BEGIN

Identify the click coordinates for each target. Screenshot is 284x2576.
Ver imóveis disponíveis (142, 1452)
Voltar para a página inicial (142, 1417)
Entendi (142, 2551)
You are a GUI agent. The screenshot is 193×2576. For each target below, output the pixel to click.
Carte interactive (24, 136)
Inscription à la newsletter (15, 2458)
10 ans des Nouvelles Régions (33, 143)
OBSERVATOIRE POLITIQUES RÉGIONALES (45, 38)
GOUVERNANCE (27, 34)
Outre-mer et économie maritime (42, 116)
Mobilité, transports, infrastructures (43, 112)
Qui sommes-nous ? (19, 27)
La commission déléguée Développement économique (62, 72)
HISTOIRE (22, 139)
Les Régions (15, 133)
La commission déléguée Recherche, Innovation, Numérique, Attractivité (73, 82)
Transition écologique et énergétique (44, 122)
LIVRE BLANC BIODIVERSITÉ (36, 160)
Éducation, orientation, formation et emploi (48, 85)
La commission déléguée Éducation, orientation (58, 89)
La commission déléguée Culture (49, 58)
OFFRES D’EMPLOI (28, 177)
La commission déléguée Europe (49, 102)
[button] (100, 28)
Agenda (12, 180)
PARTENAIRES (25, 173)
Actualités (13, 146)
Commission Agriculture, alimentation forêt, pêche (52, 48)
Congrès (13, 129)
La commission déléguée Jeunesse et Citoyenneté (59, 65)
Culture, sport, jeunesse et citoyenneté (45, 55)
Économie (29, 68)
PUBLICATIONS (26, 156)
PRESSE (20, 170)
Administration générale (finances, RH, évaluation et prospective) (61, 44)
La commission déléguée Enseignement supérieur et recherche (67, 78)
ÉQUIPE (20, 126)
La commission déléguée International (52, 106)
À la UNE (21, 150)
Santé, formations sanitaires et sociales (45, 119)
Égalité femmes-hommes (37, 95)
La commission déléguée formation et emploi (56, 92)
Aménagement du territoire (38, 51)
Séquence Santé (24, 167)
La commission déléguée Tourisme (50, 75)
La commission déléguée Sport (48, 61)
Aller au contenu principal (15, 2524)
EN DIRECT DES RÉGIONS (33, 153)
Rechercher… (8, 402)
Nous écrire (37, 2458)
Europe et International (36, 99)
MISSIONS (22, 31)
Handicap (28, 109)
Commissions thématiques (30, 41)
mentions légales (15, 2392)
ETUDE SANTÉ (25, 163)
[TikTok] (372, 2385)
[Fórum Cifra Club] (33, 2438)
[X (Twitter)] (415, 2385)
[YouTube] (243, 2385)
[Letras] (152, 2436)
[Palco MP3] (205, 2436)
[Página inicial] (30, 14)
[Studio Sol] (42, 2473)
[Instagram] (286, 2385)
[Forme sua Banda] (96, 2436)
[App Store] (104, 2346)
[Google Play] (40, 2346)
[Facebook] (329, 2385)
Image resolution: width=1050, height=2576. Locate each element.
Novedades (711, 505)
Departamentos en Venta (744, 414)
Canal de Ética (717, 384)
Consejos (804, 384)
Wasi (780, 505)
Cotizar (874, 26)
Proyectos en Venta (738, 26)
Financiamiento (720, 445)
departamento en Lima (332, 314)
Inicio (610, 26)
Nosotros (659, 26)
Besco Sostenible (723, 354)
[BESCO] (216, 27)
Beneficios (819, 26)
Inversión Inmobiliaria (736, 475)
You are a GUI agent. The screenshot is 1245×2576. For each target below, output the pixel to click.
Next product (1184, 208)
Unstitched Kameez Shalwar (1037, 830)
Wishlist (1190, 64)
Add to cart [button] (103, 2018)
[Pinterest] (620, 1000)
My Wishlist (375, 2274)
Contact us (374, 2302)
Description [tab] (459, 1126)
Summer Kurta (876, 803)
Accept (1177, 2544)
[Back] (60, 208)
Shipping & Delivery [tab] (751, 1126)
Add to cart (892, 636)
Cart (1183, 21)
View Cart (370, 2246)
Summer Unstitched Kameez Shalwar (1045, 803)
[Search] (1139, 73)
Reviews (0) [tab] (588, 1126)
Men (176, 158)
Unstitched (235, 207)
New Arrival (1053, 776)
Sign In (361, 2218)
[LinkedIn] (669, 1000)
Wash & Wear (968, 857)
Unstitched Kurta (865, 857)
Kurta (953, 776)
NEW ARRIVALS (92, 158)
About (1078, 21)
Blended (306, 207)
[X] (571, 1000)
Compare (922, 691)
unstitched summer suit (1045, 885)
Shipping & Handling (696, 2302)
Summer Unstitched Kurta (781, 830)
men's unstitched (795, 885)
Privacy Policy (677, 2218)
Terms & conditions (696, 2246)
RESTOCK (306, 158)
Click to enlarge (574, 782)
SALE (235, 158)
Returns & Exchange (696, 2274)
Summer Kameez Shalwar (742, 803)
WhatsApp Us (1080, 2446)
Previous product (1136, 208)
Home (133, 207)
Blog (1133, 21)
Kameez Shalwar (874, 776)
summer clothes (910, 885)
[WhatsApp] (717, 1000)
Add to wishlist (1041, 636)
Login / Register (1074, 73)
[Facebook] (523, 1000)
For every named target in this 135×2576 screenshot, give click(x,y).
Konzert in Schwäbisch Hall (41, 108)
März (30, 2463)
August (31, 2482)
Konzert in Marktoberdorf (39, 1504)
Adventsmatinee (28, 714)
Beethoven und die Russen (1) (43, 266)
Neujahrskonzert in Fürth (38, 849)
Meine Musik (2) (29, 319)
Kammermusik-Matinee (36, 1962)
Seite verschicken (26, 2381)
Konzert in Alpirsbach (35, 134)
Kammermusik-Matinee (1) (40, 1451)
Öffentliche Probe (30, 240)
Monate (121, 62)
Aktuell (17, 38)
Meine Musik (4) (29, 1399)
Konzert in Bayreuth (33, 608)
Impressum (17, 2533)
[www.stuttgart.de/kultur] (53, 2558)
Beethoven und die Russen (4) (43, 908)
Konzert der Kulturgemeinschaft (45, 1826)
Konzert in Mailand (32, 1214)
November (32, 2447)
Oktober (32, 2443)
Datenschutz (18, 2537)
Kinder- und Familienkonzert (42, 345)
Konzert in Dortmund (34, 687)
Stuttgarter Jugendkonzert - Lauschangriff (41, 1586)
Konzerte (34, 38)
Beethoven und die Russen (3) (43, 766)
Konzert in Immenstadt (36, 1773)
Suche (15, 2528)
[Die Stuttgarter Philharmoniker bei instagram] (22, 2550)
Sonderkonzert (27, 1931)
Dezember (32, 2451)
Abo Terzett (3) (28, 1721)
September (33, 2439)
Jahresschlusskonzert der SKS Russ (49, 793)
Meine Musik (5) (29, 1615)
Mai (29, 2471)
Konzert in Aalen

END

* What to produce:
The material must be written out again in full and without changes.

* Output for this task:
Identify the click coordinates for each target. Screenshot is 284x2576.
Ver imóveis disponíveis (142, 1452)
Voltar para a página inicial (142, 1417)
Entendi (142, 2551)
You are a GUI agent. The screenshot is 193×2576. For each target below, output the pixel to click.
Carte interactive (24, 136)
Inscription à la newsletter (15, 2458)
10 ans des Nouvelles Régions (33, 143)
OBSERVATOIRE POLITIQUES RÉGIONALES (45, 38)
GOUVERNANCE (27, 34)
Outre-mer et économie maritime (42, 116)
Mobilité, transports, infrastructures (43, 112)
Qui sommes-nous ? (19, 27)
La commission déléguée Développement économique (62, 72)
HISTOIRE (22, 139)
Les Régions (15, 133)
La commission déléguée Recherche, Innovation, Numérique, Attractivité (73, 82)
Transition écologique et énergétique (44, 122)
LIVRE BLANC BIODIVERSITÉ (36, 160)
Éducation, orientation, formation et emploi (48, 85)
La commission déléguée Éducation, orientation (58, 89)
La commission déléguée Culture (49, 58)
OFFRES D’EMPLOI (28, 177)
La commission déléguée Europe (49, 102)
[button] (100, 28)
Agenda (12, 180)
PARTENAIRES (25, 173)
Actualités (13, 146)
Commission Agriculture, alimentation forêt, pêche (52, 48)
Congrès (13, 129)
La commission déléguée Jeunesse et Citoyenneté (59, 65)
Culture, sport, jeunesse et citoyenneté (45, 55)
Économie (29, 68)
PUBLICATIONS (26, 156)
PRESSE (20, 170)
Administration générale (finances, RH, évaluation et prospective) (61, 44)
La commission déléguée Enseignement supérieur et recherche (67, 78)
ÉQUIPE (20, 126)
La commission déléguée International (52, 106)
À la UNE (21, 150)
Santé, formations sanitaires et sociales (45, 119)
Égalité femmes-hommes (37, 95)
La commission déléguée formation et emploi (56, 92)
Aménagement du territoire (38, 51)
Séquence Santé (24, 167)
La commission déléguée Tourisme (50, 75)
La commission déléguée Sport (48, 61)
Aller au contenu principal (15, 2524)
EN DIRECT DES RÉGIONS (33, 153)
Rechercher… (8, 402)
Nous écrire (37, 2458)
Europe et International (36, 99)
MISSIONS (22, 31)
Handicap (28, 109)
Commissions thématiques (30, 41)
mentions légales (15, 2392)
ETUDE SANTÉ (25, 163)
[TikTok] (372, 2385)
[Fórum Cifra Club] (33, 2438)
[X (Twitter)] (415, 2385)
[YouTube] (243, 2385)
[Letras] (152, 2436)
[Palco MP3] (205, 2436)
[Página inicial] (30, 14)
[Studio Sol] (42, 2473)
[Instagram] (286, 2385)
[Forme sua Banda] (96, 2436)
[App Store] (104, 2346)
[Google Play] (40, 2346)
[Facebook] (329, 2385)
Image resolution: width=1050, height=2576. Locate each element.
Novedades (711, 505)
Departamentos en Venta (744, 414)
Canal de Ética (717, 384)
Consejos (804, 384)
Wasi (780, 505)
Cotizar (874, 26)
Proyectos en Venta (738, 26)
Financiamiento (720, 445)
departamento en Lima (332, 314)
Inicio (610, 26)
Nosotros (659, 26)
Besco Sostenible (723, 354)
[BESCO] (216, 27)
Beneficios (819, 26)
Inversión Inmobiliaria (736, 475)
You are a GUI agent. The screenshot is 1245×2576. For each target below, output the pixel to click.
Next product (1184, 208)
Unstitched Kameez Shalwar (1037, 830)
Wishlist (1190, 64)
Add to cart [button] (103, 2018)
[Pinterest] (620, 1000)
My Wishlist (375, 2274)
Contact us (374, 2302)
Description [tab] (459, 1126)
Summer Kurta (876, 803)
Accept (1177, 2544)
[Back] (60, 208)
Shipping & Delivery [tab] (751, 1126)
Add to cart (892, 636)
Cart (1183, 21)
View Cart (370, 2246)
Summer Unstitched Kameez Shalwar (1045, 803)
[Search] (1139, 73)
Reviews (0) [tab] (588, 1126)
Men (176, 158)
Unstitched (235, 207)
New Arrival (1053, 776)
Sign In (361, 2218)
[LinkedIn] (669, 1000)
Wash & Wear (968, 857)
Unstitched Kurta (865, 857)
Kurta (953, 776)
NEW ARRIVALS (92, 158)
About (1078, 21)
Blended (306, 207)
[X] (571, 1000)
Compare (922, 691)
unstitched summer suit (1045, 885)
Shipping & Handling (696, 2302)
Summer Unstitched Kurta (781, 830)
men's unstitched (795, 885)
Privacy Policy (677, 2218)
Terms & conditions (696, 2246)
RESTOCK (306, 158)
Click to enlarge (574, 782)
SALE (235, 158)
Returns & Exchange (696, 2274)
Summer Kameez Shalwar (742, 803)
WhatsApp Us (1080, 2446)
Previous product (1136, 208)
Home (133, 207)
Blog (1133, 21)
Kameez Shalwar (874, 776)
summer clothes (910, 885)
[WhatsApp] (717, 1000)
Add to wishlist (1041, 636)
Login / Register (1074, 73)
[Facebook] (523, 1000)
For every named target in this 135×2576 screenshot, give click(x,y).
Konzert in Schwäbisch Hall (41, 108)
März (30, 2463)
August (31, 2482)
Konzert in Marktoberdorf (39, 1504)
Adventsmatinee (28, 714)
Beethoven und die Russen (1) (43, 266)
Neujahrskonzert in Fürth (38, 849)
Meine Musik (2) (29, 319)
Kammermusik-Matinee (36, 1962)
Seite verschicken (26, 2381)
Konzert in Alpirsbach (35, 134)
Kammermusik-Matinee (1) (40, 1451)
Öffentliche Probe (30, 240)
Monate (121, 62)
Aktuell (17, 38)
Meine Musik (4) (29, 1399)
Konzert in Bayreuth (33, 608)
Impressum (17, 2533)
[www.stuttgart.de/kultur] (53, 2558)
Beethoven und die Russen (4) (43, 908)
Konzert der Kulturgemeinschaft (45, 1826)
Konzert in Mailand (32, 1214)
November (32, 2447)
Oktober (32, 2443)
Datenschutz (18, 2537)
Kinder- und Familienkonzert (42, 345)
Konzert in Dortmund (34, 687)
Stuttgarter Jugendkonzert - Lauschangriff (41, 1586)
Konzerte (34, 38)
Beethoven und die Russen (3) (43, 766)
Konzert in Immenstadt (36, 1773)
Suche (15, 2528)
[Die Stuttgarter Philharmoniker bei instagram] (22, 2550)
Sonderkonzert (27, 1931)
Dezember (32, 2451)
Abo Terzett (3) (28, 1721)
September (33, 2439)
Jahresschlusskonzert der SKS Russ (49, 793)
Meine Musik (5) (29, 1615)
Mai (29, 2471)
Konzert in Aalen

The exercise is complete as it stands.